Stated goal —
Write out the road trip account word for word, from "A few miles" up to and including "it out! OK!".

Document passage —
◆ ◆ ◆ ◆ ◆

Road Trip #2, Day 6 - Custer First then Rippin' it Home Ride - Montana/Wyoming/Colorado

July 20, 2010
Colorado, USA

Fort Collins, CO -- We were up early in Billings this morning, knowing we had a long ride ahead of us today. Thanks to Mother Nature, we didn't get as far down the road yesterday as we planned, but we were not worried about it - the last day of vacation is still vacation and we intended to enjoy our ride out of Montana and across Wyoming.

A gray start to the day The day was a bit gray out the window but we thought those were just morning clouds as we walked down the hall to the breakfast room in our hotel. The Days Inn offered some hot food on their continental breakfast bar. Biscuits and gravy works for me any ol' time. We lingered over a couple of cups coffee and engaged in the usual motel morning chit-chat, answering tourist curiosity about where we had been and where we were headed on the Harley. When we arrived back in the room to finish packing, a glance out the window showed moisture on the ground and the cars in the parking lot. Maybe it was a light shower, maybe it was a heavy dew, maybe it was fog slime (condensation) - who knows? Anyway, it was damp and chilly riding out just after 7 am.

A few miles out on I-90 south, we noticed a sign that said Little Bighorn Battlefield. Since this was not the road we had originally planned to ride in this area, we had not noticed that this bit of history was on our route. Let's stop and check it out! OK!

◆ ◆ ◆ ◆ ◆

Entries supplied —

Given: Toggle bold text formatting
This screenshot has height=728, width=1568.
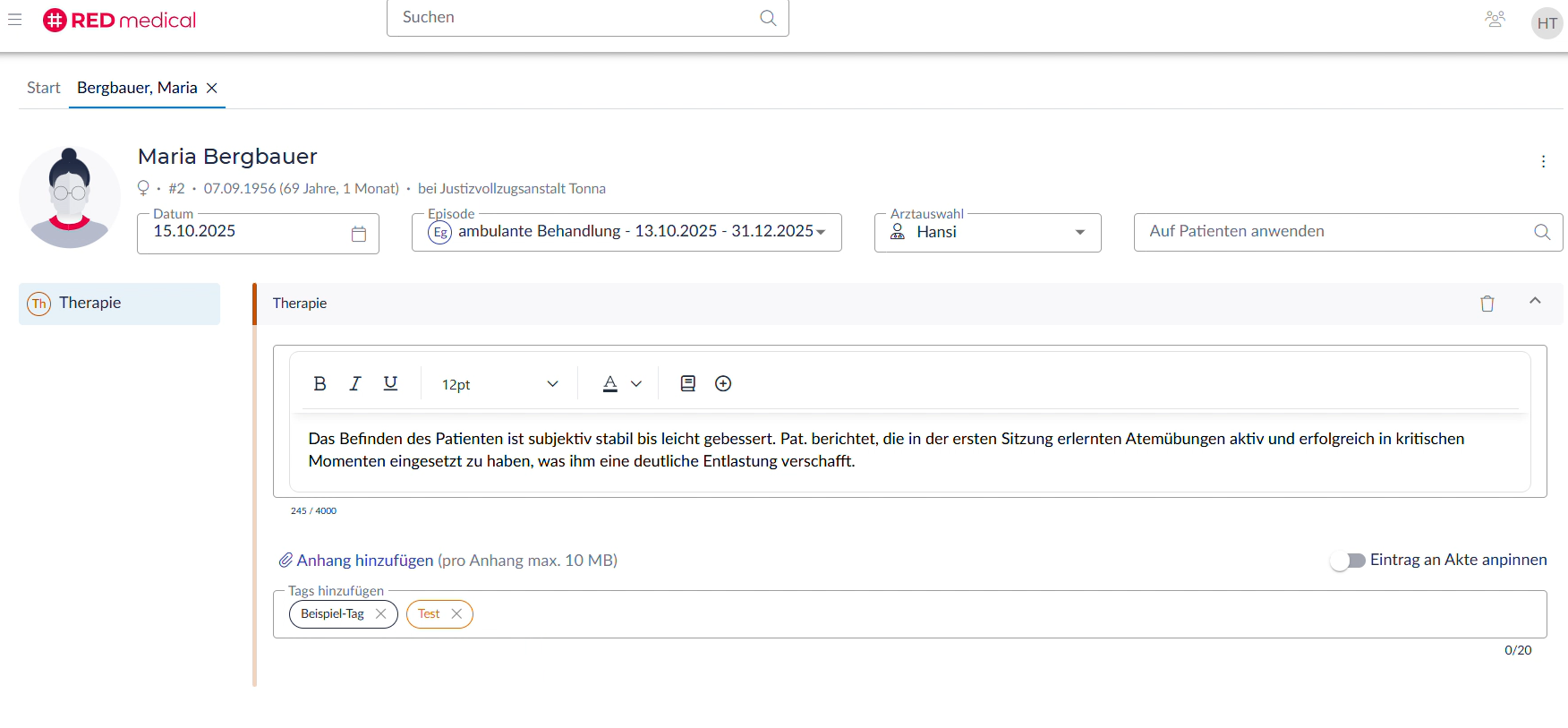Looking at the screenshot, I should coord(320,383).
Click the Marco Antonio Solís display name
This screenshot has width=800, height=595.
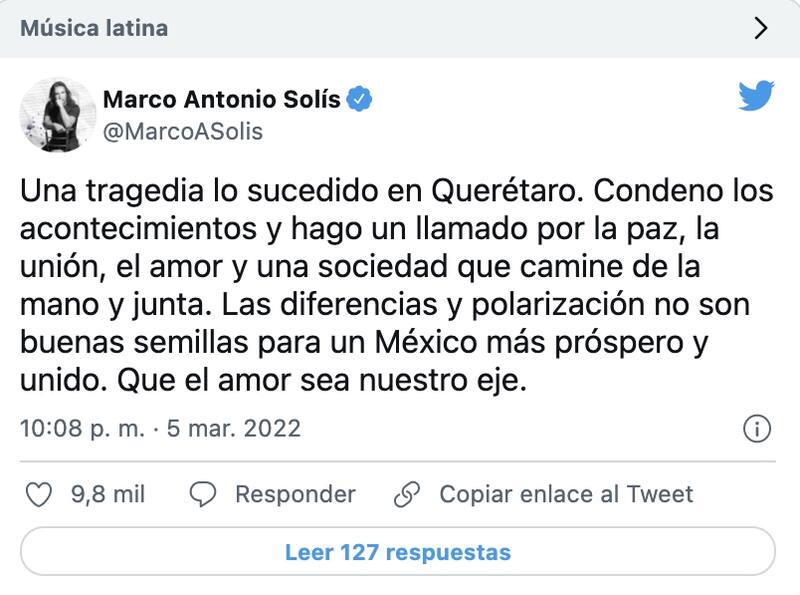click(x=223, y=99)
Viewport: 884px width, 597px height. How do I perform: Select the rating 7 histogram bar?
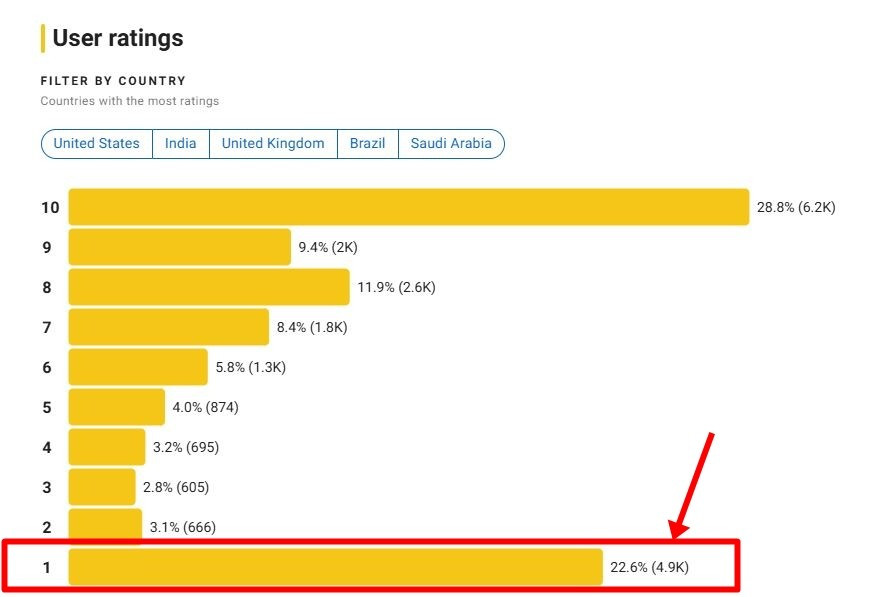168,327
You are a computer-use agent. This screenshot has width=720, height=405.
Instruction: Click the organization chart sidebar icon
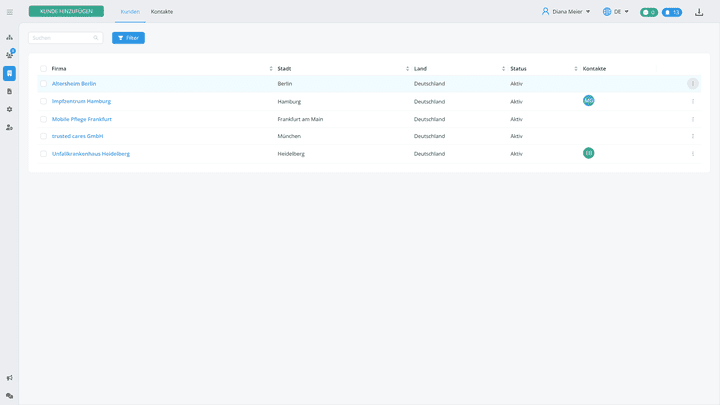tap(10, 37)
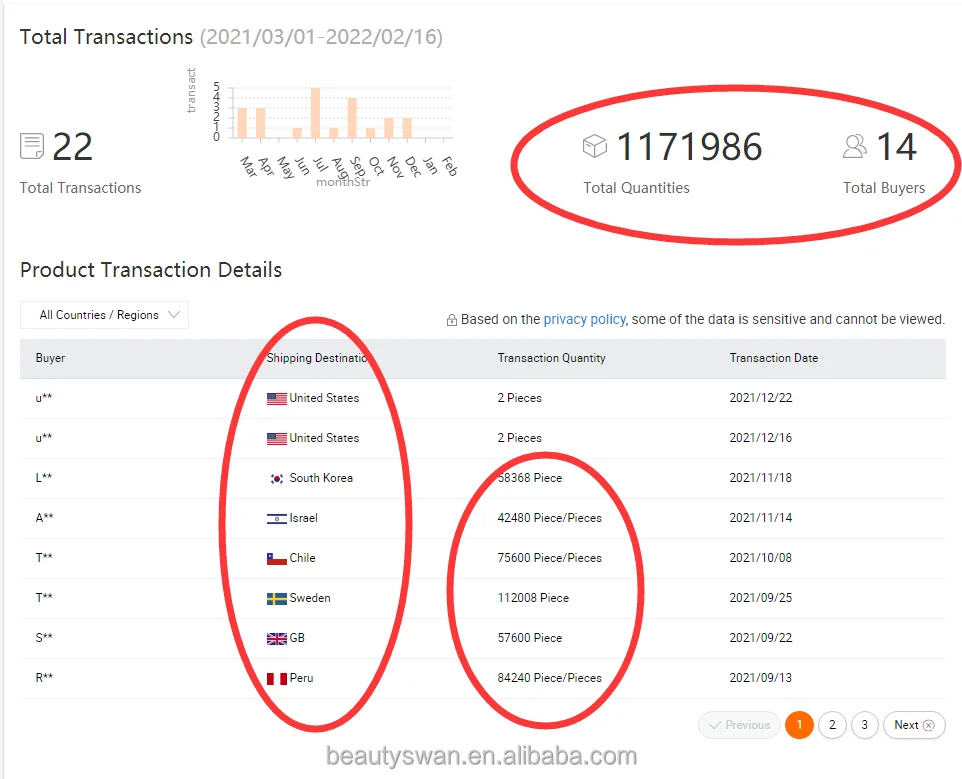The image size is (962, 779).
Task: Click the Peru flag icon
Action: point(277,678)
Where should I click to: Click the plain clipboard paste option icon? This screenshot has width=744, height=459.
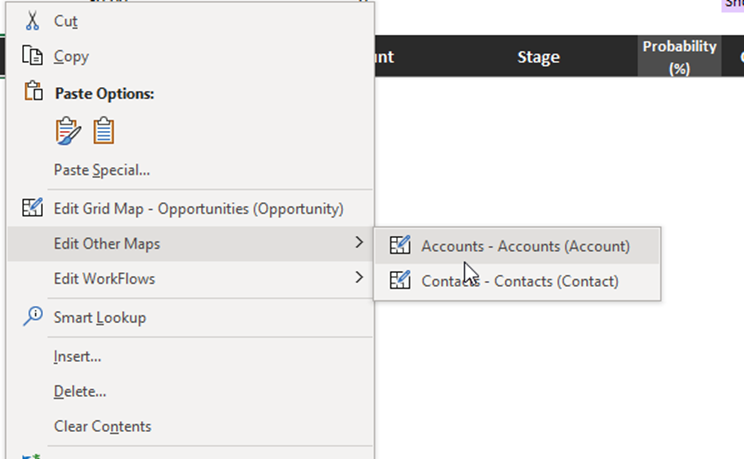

◆ ◆ ◆ ◆ ◆

Answer to the task —
A few miles out on I-90 south, we noticed a sign that said Little Bighorn Battlefield. Since this was not the road we had originally planned to ride in this area, we had not noticed that this bit of history was on our route. Let's stop and check it out! OK!